Be prepared, but don’t plan too much. I used to spend forever planning menus down to every ingredient. And I was overthinking every single word written on a preference sheet. I was always making sure that every dish that went out would make every single guest happy. Doing this, I created so much extra work for myself… and stress!
It never gets less annoying when guests change their plans last minute, but it happens. You will get used to it. So just be prepared to give the crew a meal you’ve just spent 3747643892 hours preparing for guests. All because they confirmed dinner on board at 8 and then decided at 7.45 they were actually going out.
Also, on the other hand, be prepared for them to change their mind about going out. It could be because the water looks choppy and they don’t fancy the tender ride ashore for their dinner reservations. Always have a meal on hand for changes. And make extra for those tagalongs that will inevitably pop up out of nowhere as you’re about to plate starters!!

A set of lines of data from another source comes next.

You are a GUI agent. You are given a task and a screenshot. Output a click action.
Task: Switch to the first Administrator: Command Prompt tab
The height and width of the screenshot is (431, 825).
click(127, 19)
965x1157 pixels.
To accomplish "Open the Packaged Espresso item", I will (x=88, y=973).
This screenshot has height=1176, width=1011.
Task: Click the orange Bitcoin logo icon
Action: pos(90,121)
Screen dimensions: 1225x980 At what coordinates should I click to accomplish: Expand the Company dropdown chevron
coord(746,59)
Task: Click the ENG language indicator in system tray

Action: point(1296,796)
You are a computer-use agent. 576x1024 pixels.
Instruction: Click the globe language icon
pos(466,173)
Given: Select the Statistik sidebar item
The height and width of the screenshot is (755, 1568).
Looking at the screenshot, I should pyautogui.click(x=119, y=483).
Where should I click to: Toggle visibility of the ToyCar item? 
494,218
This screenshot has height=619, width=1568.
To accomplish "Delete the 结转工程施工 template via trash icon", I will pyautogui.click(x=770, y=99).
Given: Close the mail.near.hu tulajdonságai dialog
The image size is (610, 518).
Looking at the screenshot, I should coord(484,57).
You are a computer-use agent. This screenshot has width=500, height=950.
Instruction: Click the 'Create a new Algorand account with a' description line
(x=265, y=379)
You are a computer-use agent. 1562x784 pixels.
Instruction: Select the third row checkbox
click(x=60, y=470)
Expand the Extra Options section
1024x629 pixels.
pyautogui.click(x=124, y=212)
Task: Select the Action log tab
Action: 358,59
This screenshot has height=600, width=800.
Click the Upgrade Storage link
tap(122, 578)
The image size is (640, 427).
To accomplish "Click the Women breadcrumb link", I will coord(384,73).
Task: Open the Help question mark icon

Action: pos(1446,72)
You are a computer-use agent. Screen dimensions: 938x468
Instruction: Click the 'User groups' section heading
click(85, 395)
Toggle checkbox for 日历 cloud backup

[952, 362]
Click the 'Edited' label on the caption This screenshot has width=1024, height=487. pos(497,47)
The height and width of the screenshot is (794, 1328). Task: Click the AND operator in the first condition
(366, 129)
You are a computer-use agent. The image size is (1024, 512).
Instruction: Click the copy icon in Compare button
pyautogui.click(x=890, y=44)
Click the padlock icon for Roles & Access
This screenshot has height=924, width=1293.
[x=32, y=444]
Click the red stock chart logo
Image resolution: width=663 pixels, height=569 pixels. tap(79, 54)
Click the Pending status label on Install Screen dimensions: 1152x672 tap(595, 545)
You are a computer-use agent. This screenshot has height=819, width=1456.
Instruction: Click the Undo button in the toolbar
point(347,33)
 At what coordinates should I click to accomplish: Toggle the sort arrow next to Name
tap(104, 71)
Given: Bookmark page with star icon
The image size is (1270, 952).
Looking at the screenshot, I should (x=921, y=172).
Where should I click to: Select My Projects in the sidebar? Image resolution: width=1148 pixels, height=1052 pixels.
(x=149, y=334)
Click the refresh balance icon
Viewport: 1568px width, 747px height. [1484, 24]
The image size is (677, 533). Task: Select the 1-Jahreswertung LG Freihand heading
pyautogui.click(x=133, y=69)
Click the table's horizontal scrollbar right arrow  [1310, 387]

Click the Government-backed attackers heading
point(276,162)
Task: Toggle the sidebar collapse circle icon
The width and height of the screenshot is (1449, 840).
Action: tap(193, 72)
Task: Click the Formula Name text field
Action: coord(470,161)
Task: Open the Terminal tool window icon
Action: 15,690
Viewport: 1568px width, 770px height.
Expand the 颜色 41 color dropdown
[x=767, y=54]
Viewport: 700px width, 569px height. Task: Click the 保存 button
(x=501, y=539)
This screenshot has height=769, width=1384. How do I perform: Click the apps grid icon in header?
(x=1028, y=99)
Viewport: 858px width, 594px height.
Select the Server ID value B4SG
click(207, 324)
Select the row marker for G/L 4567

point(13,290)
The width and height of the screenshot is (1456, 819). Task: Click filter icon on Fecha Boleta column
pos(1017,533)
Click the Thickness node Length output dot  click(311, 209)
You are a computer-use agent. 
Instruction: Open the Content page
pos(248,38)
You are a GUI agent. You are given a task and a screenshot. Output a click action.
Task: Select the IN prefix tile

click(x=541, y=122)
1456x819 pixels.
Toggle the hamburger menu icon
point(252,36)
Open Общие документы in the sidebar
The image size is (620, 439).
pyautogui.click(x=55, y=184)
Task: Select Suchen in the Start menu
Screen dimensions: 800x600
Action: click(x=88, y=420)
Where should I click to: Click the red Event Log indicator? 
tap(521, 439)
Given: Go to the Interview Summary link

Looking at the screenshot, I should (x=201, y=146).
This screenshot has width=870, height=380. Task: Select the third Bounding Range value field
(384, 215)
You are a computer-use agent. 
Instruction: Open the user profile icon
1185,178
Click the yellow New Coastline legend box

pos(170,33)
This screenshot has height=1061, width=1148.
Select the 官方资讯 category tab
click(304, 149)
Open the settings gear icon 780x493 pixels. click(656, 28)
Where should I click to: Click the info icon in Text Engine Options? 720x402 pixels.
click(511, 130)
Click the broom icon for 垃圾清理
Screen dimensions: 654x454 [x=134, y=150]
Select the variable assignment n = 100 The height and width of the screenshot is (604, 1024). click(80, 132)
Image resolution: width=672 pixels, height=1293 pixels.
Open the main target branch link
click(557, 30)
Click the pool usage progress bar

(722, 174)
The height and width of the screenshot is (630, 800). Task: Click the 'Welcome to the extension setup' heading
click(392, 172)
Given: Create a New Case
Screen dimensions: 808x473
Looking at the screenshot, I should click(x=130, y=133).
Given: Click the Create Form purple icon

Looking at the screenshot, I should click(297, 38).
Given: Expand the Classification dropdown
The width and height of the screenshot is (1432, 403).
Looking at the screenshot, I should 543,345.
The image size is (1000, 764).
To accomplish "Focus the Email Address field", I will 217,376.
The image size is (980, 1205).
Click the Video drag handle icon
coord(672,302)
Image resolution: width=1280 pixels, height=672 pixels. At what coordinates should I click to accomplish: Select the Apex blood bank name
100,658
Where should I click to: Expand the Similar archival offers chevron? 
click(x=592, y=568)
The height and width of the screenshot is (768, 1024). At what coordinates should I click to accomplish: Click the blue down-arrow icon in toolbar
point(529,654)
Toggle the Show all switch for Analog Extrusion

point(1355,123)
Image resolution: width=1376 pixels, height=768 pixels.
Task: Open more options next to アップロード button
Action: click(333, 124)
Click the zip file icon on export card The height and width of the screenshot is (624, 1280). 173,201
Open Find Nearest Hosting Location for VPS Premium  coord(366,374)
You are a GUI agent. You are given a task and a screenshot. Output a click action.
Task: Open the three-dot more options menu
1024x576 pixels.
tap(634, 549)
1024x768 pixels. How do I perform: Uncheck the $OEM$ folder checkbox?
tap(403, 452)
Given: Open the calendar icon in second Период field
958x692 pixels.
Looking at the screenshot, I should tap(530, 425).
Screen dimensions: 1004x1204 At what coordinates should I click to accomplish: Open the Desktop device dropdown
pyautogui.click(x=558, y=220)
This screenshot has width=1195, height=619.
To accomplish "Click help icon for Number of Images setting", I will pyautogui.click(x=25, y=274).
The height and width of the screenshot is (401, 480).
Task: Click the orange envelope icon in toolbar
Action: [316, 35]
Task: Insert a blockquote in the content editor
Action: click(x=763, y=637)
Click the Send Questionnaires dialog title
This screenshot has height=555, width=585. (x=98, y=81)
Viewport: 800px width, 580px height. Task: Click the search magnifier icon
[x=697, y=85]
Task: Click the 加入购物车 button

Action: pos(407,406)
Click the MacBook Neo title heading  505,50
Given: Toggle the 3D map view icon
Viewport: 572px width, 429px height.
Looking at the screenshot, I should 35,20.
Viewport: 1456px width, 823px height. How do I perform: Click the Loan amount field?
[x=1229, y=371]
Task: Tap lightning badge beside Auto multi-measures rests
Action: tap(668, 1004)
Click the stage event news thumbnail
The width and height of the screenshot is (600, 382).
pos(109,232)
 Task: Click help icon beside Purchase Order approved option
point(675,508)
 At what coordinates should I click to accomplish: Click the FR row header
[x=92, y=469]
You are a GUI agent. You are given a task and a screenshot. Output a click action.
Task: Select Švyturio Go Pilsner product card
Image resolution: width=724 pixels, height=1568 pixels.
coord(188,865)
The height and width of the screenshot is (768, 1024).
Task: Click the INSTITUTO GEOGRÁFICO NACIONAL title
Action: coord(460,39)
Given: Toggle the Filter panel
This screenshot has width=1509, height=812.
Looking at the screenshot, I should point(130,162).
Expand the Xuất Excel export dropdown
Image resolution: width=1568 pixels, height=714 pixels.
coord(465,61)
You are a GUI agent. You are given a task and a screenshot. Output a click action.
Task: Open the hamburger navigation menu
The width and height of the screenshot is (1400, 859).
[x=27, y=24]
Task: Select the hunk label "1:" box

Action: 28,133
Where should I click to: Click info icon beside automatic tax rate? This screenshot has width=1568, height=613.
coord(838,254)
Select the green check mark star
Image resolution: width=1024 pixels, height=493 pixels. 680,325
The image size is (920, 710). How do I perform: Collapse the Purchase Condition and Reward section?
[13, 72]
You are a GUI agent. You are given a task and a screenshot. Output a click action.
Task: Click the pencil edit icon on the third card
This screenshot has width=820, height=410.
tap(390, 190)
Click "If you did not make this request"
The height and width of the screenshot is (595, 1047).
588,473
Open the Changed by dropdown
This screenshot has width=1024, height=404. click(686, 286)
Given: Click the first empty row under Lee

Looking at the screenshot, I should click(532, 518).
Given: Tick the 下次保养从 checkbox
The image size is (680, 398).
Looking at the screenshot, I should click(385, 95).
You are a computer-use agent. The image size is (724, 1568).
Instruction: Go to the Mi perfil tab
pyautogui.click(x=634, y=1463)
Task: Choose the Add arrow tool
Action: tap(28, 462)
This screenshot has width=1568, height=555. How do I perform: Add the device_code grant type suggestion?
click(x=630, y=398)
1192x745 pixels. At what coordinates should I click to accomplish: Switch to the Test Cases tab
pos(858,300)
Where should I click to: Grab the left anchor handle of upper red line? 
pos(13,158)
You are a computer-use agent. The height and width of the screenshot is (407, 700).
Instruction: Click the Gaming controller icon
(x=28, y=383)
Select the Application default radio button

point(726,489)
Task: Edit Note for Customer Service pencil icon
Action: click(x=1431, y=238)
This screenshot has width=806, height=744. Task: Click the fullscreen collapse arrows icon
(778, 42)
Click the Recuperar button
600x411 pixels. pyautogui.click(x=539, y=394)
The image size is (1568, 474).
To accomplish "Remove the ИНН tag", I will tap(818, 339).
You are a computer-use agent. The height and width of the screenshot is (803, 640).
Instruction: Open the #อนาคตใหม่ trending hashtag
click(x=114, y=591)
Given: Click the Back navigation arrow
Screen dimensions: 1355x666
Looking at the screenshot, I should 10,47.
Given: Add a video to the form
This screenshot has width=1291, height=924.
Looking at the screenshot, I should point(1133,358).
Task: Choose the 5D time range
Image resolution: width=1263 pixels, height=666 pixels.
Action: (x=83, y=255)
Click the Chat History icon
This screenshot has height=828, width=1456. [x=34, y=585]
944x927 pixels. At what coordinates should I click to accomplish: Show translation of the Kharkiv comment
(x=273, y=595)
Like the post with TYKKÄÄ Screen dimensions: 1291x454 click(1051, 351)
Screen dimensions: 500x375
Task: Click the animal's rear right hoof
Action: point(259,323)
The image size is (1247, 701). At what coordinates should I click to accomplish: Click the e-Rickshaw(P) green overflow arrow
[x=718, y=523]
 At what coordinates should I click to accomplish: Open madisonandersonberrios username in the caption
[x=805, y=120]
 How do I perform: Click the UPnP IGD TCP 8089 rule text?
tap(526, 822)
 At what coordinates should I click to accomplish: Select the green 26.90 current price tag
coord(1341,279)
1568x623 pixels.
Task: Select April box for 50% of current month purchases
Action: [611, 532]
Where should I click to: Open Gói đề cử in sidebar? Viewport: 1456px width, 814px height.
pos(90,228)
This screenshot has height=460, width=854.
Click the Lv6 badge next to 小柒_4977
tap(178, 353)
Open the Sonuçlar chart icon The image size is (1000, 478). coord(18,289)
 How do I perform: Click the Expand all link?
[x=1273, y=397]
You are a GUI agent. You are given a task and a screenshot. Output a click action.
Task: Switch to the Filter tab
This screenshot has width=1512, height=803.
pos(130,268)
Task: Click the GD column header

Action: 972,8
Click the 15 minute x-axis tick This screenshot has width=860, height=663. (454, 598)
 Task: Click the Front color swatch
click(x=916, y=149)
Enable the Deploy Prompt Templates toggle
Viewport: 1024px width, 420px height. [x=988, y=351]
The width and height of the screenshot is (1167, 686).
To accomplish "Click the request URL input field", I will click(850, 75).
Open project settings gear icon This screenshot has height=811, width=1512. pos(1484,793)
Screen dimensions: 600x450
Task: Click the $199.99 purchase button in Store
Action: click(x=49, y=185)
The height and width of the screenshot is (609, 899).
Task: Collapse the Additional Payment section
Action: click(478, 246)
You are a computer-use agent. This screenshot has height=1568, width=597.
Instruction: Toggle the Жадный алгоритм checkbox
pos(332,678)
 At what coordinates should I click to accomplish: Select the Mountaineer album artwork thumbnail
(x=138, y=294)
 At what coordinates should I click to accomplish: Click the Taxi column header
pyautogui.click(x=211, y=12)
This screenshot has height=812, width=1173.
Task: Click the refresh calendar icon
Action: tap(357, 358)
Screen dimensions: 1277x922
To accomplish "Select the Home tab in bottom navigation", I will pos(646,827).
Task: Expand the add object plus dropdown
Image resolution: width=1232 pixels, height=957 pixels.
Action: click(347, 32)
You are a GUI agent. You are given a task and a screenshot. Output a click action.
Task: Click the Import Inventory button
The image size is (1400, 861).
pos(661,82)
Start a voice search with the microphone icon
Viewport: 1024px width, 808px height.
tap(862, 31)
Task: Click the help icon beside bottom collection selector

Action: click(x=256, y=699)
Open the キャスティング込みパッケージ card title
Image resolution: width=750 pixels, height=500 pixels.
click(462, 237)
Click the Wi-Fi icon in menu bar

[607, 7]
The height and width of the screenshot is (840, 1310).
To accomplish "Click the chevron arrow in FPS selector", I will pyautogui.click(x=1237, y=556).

Oh, and don’t trust preference sheets! Vegetarians will veer off-piste if they see Wagyu on the menu & nobody’s ever actually on a diet on a charter!
Tell us about your first yacht job?
Aside from the one I mentioned earlier (which I don’t count as I never did a guest trip on it!). It was a couple’s position with my now-husband (captain) on a charter catamaran based in the British Virgin Islands.
The first guest trip was a big family Thanksgiving get together for the owner and his friends. It took me three days to get hold of some lemons as there were none on the island. I quickly learnt the benefit of provisioners and the importance of having a network of fellow chefs to help out in emergencies!
What restaurant chefs are you inspired by?
Dominique Crenn is a big one – she stands strong for all the female chefs out there! Adam Handling, Tom Brown, Massimo Bottura, Steve Groves, Sean Brock, Christina Tosi if she counts – I just love her.
What are your favourite Instagram accounts to follow for inspiration?
Protein to work with? Duck or lamb. They’re both great to play around with and have so many amazing flavour pairings that work so well.
Vegetable to work with? I want to say the humble carrot or even tomato. They’re both very underrated and so versatile, especially with heirloom varieties for colour!
Cuisine to cook? Asian
Service style? plated/buffet? Plated, always!
Meat-free Mondays, yay or nay? Yes, definitely! Although I’ve had some crew who claim to dislike vegetarian food. I’ll always try to keep them happy too and do something sneakily veg for them like pizza or pasta (smothered in cheese) or a Mediterranean mezze kind of thing.
Crocs or Birks? Haha, I have a silly joke with a friend about this so got to say Crocs! But, neither!
Med or Caribbean? Such a tough question! The Caribbean is just so serene and generally very peaceful but also sometimes a challenge in terms of accessibility to produce and ingredients. The Med is so cultural and I love trying to recreate local cuisines so is more fun for playing with that!
Charter or private? I’ve been really lucky with private owners so would say private. It’s nice to know who you’re going to have onboard. Also, I love the challenge of having the same guests. And not repeating the same dish (unless requested!) so it keeps it interesting in the galley.
Under 50m or over? Under – I like the personal feel and smaller crews!
Port to be based in? Any of the marinas on the main drag in Palma! Walking distance from the old town and Santa Catalina… what a dream!
If you were to gift someone one cookbook, what would it be?
Not quite a cookbook but I think The Flavour Thesaurus is such an interesting book for any foodie!